Groome and Tice receive inaugural Teaching Awards
A legal studies instructor who sends her students into New Orleans courtrooms to help improve the city’s criminal justice system and a finance professor whose students are actively managing more than $3 million in Tulane University endowment funds are the first recipients of a new award that recognizes the best in teaching at the A. B. Freeman School of Business.
Sanda Groome, professor of practice in business and legal studies, received the first Teaching Excellence Award for Undergraduate Education, while Sheri Tice, professor of finance, received the first Teaching Excellence Award for Graduate Education. Dean Ira Solomon announced the awards, which include a $5,000 cash prize, at a faculty meeting in September.
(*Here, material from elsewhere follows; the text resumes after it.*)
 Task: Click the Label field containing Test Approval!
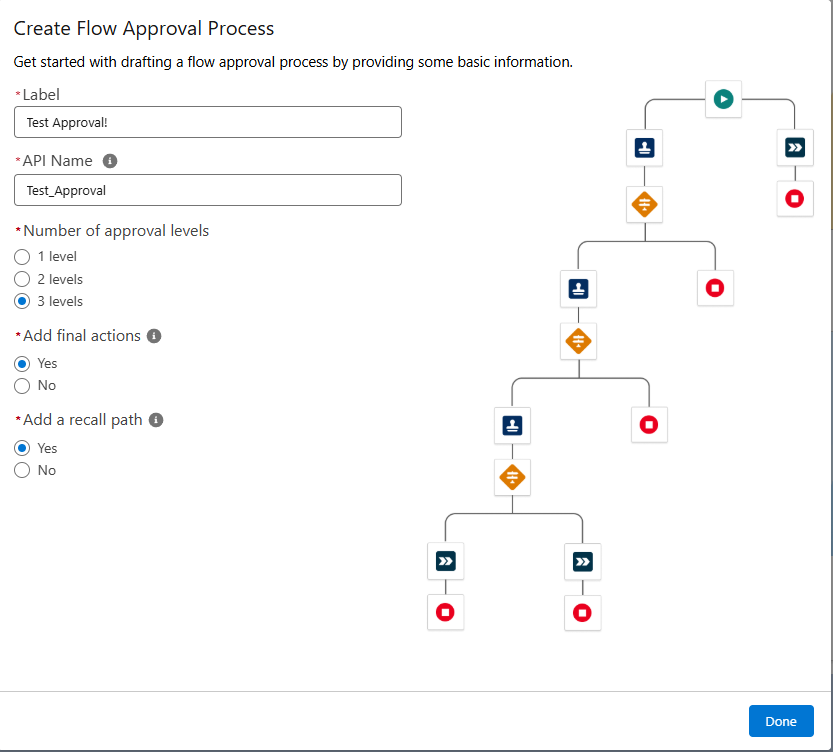point(208,122)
“This was not an easy decision,” Solomon says. “[Senior Associate Dean] Paul Spindt and our six area coordinators submitted more than a dozen nominees, and each one deserved commendation for outstanding teaching. Ultimately, Sanda and Sheri stood out, and they stood out in large part for their efforts on behalf of Court Watch NOLA and the Darwin Fenner Fund, two unique, high-value experiential learning projects.”
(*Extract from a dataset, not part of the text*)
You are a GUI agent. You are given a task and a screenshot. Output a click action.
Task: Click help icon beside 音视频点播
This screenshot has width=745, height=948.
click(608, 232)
Groome began teaching at the Freeman School in 2006, and in 2008, she joined the full-time faculty as a professor of practice. In 2009, she began a collaboration with Court Watch NOLA, a not-for-profit that monitors judges and reports on the efficiency of the New Orleans criminal justice system. As part of Groome’s Legal Studies service learning course, students go to court and take notes on how judges preside over criminal trials. Those notes are then incorporated into Court Watch reports, which serve as a valuable resource for voters during elections.
“Court Watch isn’t pro-state or pro-defense or even pro-court,” says Groome. “We just observe what’s going on. If you see that a judge has canceled court on many days or if he or she is always late, that will come out in the report.”
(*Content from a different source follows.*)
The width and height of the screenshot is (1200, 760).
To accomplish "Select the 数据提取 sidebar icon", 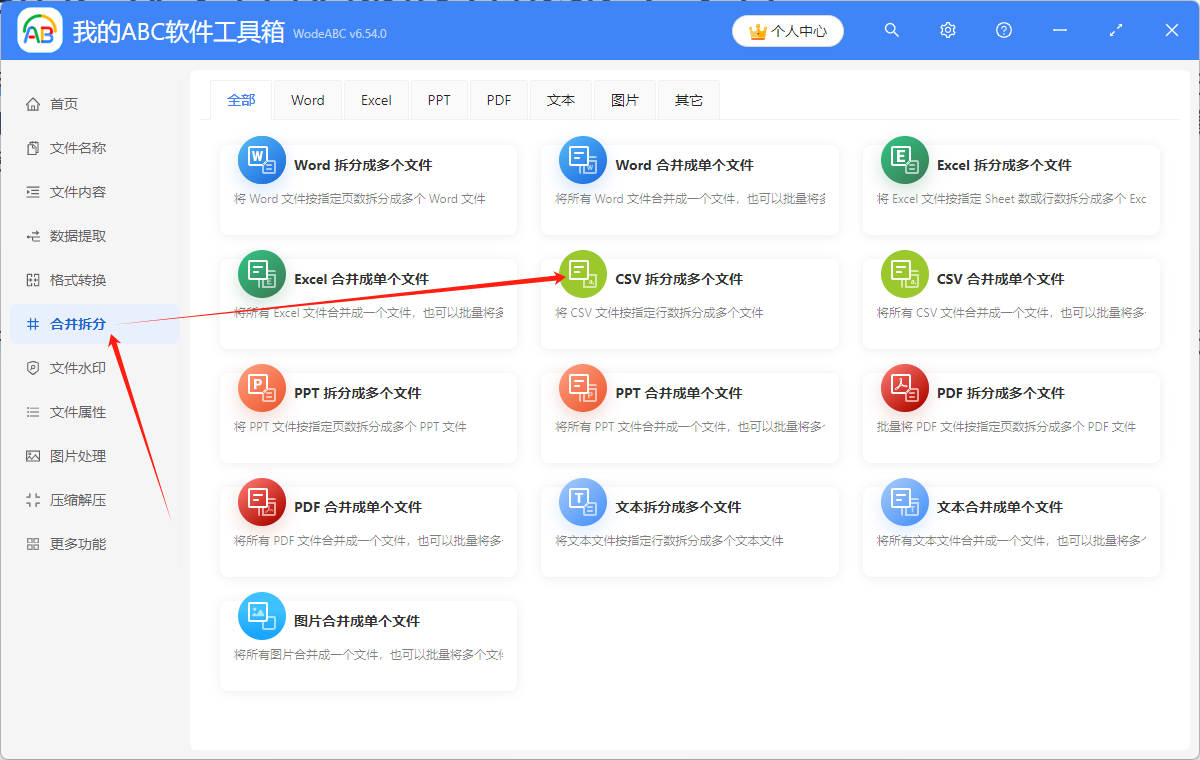I will coord(34,235).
Besides helping to promote transparency and accountability in the criminal justice system, Groome says the program offers students valuable insights about the judicial system.
“Most student have never been in a courtroom before,” says Groome. “What they’re expecting is what they’ve seen on TV and in movies, and they quickly learn that it’s not really like that. I think it gives them a much better idea of the criminal court system, and it also shows them how the system affects not just the person on trial, but the victim, the families and the community.”
Tice joined the Freeman School in 1998, and has served as the A. B. Freeman Chair of Finance since 2011. In 2002, she took over the directorship of a dormant student investment fund and made it the centerpiece of an invitation-only honors seminar. Students in the Darwin Fenner Student Managed Fund course read current academic papers and use that research to develop models to screen sectors and identify mispriced stocks. At the end of the semester, students vote on which stocks in the $3 million fund to buy, hold and sell.
“I’m not a big believer in just standing up and lecturing whatever they can read in a textbook,” Tice says. “Instead, we discuss assigned academic research papers in class, and then the students apply what they’ve learned using real money and real stocks.”
Based on the fund’s performance, that approach seems to be working. Since 2002, the undergraduate-managed large-cap portfolio has beaten the market by 1.3 percent per year while the mid-cap portfolio, managed by MBA and MFIN students, has outperformed the market by 1.67 percent per year, both without taking on any additional risk using traditional risk measures. The program has been so successful that a small-cap portfolio was spun off this year to enable more students to take the class.
While a number of other schools have student-managed funds, Tice says the Darwin Fenner Fund is unique for involving both undergraduates and graduate students and for its emphasis on leading-edge research.
“To me, a great professor is someone who is able to bring research alive in the classroom,” Tice says. “I think that’s where the experiential learning component helps. Students struggle with reading the research papers, but when you tell them they have to invest a large amount of money and understanding these papers is going to enable them to be at the cutting edge and compete against the smartest people on Wall Street, it gives them an extra incentive and they learn the material.”
The Teaching Excellence Award is an outgrowth of the Freeman School’s recent strategic planning process. A faculty task force recommended consolidating the school’s various teaching recognitions into two awards—one each at the undergraduate and graduate levels—that recognize faculty members who are excellent educators and whose teaching aligns with the school’s strategic objectives.
Under the newly established system, area coordinators nominate faculty members within their respective areas, and those nominations are then supplemented with recommendations from the senior associate dean. Among the criteria to be considered are student evaluations, the extent to which the faculty member integrates academic research into his or her teaching, and whether the course provides high-impact experiential learning opportunities for students.
“Teaching is one of the most important activities in which we engage at the Freeman School, so it’s important for us to acknowledge and formally honor outstanding classroom instruction,” says Solomon. “Sanda and Sheri are true exemplars of teaching excellence, so I’m happy to be able to recognize and honor them as the first recipients of this award.”